Oleh: H. Mh. Mawardi
Selain mendorong pemuda-pemuda di Kauman supaya keluar kampung untuk menuntut ilmu, Kiai Ahmad Dahlan juga mengajar para bapak dan ibu serta para buruh batik. Pada tiap ba’dal Ashar, Kiai Ahmad Dahlan mengadakan pengajian Wal-Ashri. Untuk para buruh batik disediakan waktu ba’dal Maghrib. Pengajian tersebut dengan nama Maghribi School atau terkenal dengan sebutan Menesal School.
Standaardschool
Pada tahun 1918, atas kemurahan bupati Kota Yogyakarta, Muhammadiyah mendapat tanah sebagian dari tempat kediamannya di sebelah belakang. Di atas tanah tersebut didirikan gedung sekolah enam ruangan ditambah sebuah surau (langgar). Gedung ini disediakan untuk memindahkan sekolah yang ada di Kauman yang ruangannya tak lagi memadai. SD Kauman dipindah ke Suronatan (gedung baru), tetapi yang dipindah hanya murid laki-laki saja. SD Kauman tersebut ditingkatkan menjadi SD 5 tahun yang disebut Standardschool Muhammadiyah. Masyarakat setempat menyebutnya “Sekolah Standar.” Kemudian lama belajar sekolah standar ini dijadikan 6tahun.

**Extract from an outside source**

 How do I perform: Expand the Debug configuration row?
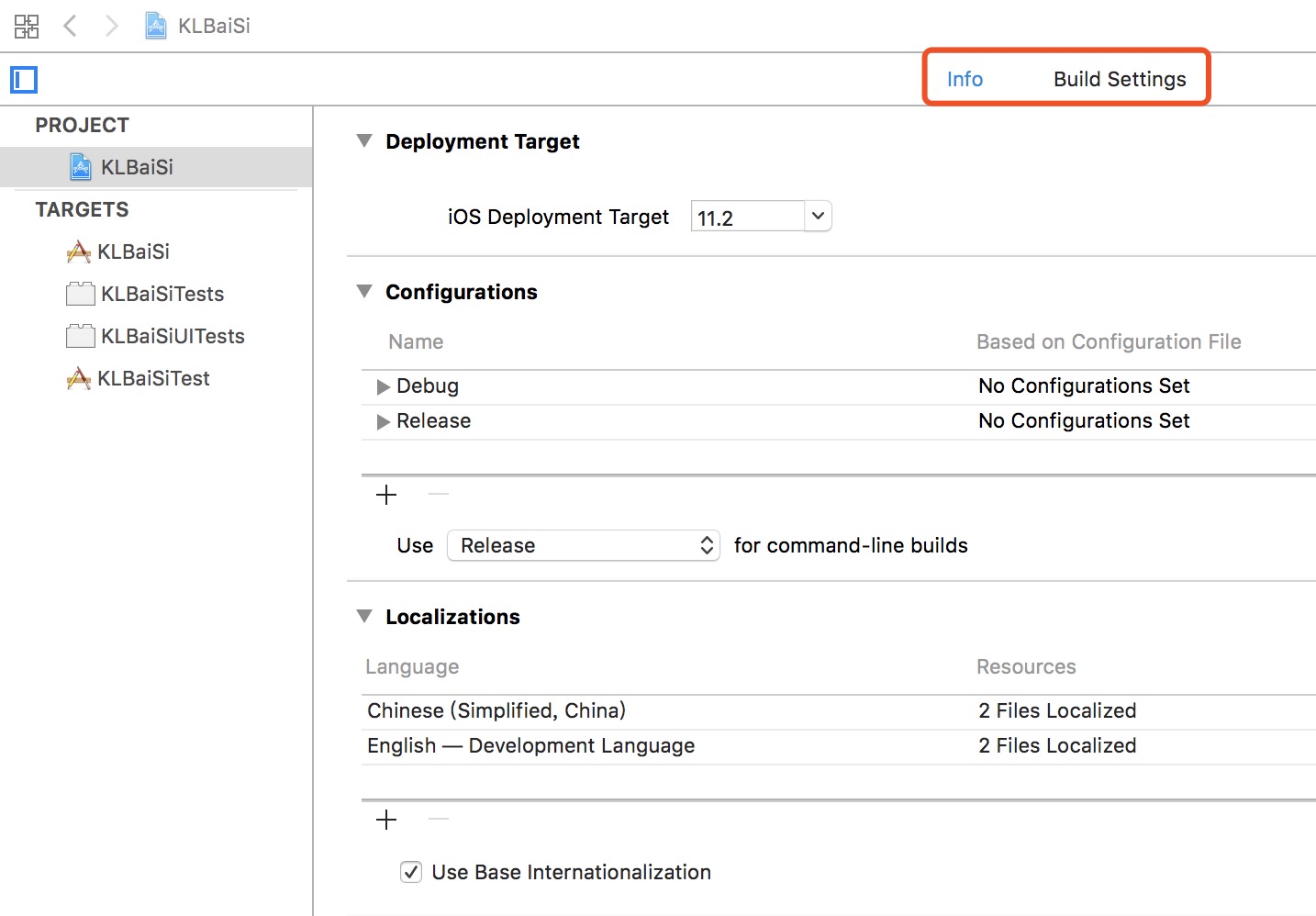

Murid-murid perempuan tetap di Kauman di “Pawiyatan”, tetap sebagai Volksschool 3 tahun. Selanjutnya, anak-anak perempuan ini diberi kesmpatan menyambung pada Korpschool selama 3 tahun dengan tambahan pelajaran keputerian. Korpschool ini berada di luar Kauman. Pada akhir tahun 1932 telah tercatat ada 103 buah Volksschool (3 tahun) dan 47 Standaardschool (5 tahun) kepunyaan Muhammadiyah.
Taman Kanak-kanak
Pada salah satu Muktamar Aisyiyah telah diputuskan supaya diadakan Sekolah Frobel (Frobelschool). Putusan tersebut dilaksanakan sekitar tahun 1924 oleh ibu Aisyiyah di kampung Kauman, Yogyakarta. Di kemudian hari, Sekolah Frobel ini diberi nama “Bustanul Athfal Aisyiyah.”

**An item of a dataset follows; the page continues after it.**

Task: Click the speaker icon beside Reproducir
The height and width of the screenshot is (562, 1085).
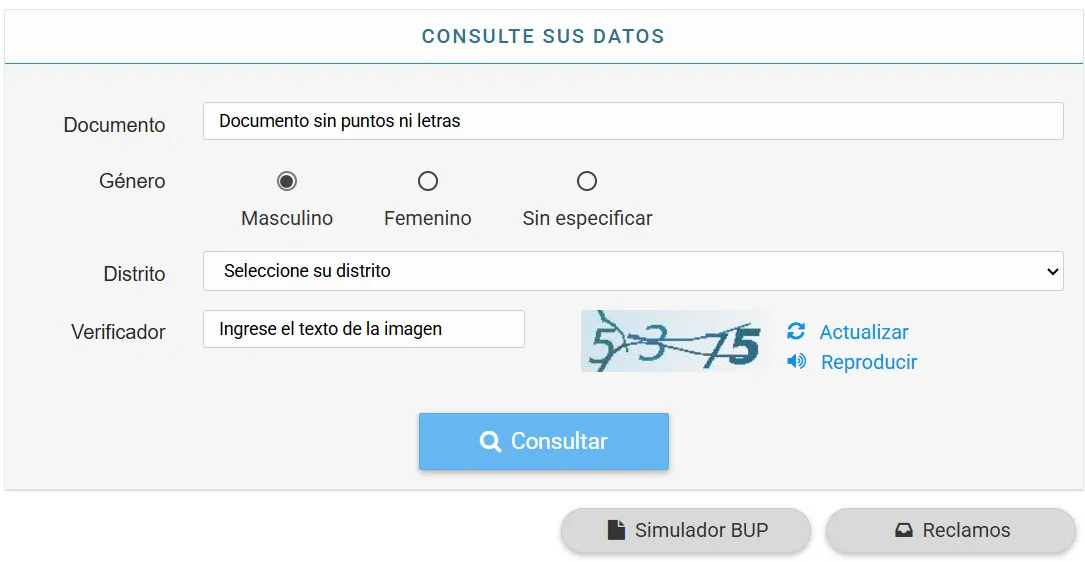Action: point(797,361)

Pertumbuhan Sekolah Frobel terus meningkat dan bertambah maju. Sampai kini, Sekolah Frobel yang telah berubah menjadi Bustanul Athfal Aisyiyah telah menggunakan nama lengkap “Taman Kanak-kanak Aisyiyah Bustanul Athfal” (TKABA) yang telah tersebar di seluruh Indonesia.
H I S
Pada masa penjajahan Belanda, barangsiapa tidak menguasai bahasa Belanda, maka tertutuplah perbendaharaan ilmunya. Bahasa Belanda adalah Bahasa resmi pemerintah dan dunia pendidikan. Oleh karena itu, pada tahun 1920 mulai dirintis adanya SD yang berbahasa Belanda ialah Sekolah Dasar HIS.

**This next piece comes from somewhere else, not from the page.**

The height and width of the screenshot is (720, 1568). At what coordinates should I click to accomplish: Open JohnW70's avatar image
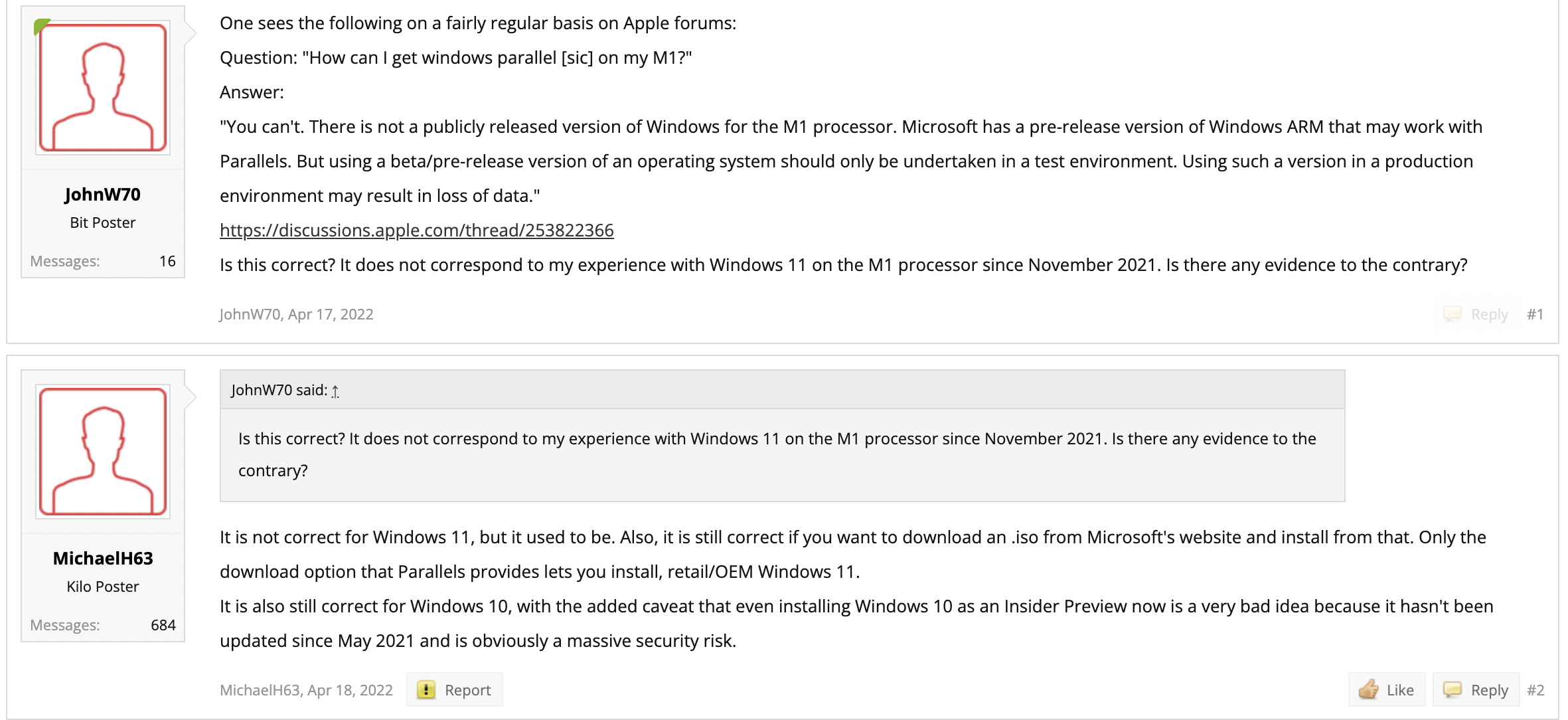pyautogui.click(x=103, y=88)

Kalau pada waktu itu ada sekolah yang namanya HIS met de Bijbel, maka Muhammadiyah membuka HIS met de Qur’an. Lama belajarnya 7 tahun ditambah 1 tahun kelas persiapan (voor klas atau kelas 0). Kemudian sekolah ini disebut HIS Muhammadiyah. Pada tahun 1926, HIS ini mendapat pengakuan dan subsidi pemerintah kolonial.
Schakelschool
Bagi anak-anak Volkschool yang ingin menuntut ilmu yang lebih tinggi, disediakan pada tahun 1930 “Sekolah Sambungan” dinamakan Schakelschool. Lama pelajaran 5 tahun. Pertumbuhan sekolah-sekolah Muhammadiyah makin hari makin pesat. Pada akhir tahun 1932 telah tercatat sekolah Muhammadiyah seluruhnya ada 69 HIS dan 25 Schakelschool.
Sumber: SM no. 10/Th. Ke-58/1978. Judul asli “Perkembangan Perguruan Muhammadiyah” karya H. Mh. Mawardi. Pemuatan kembali di www.ibtimes.id dengan perubahan judul dan penyuntingan.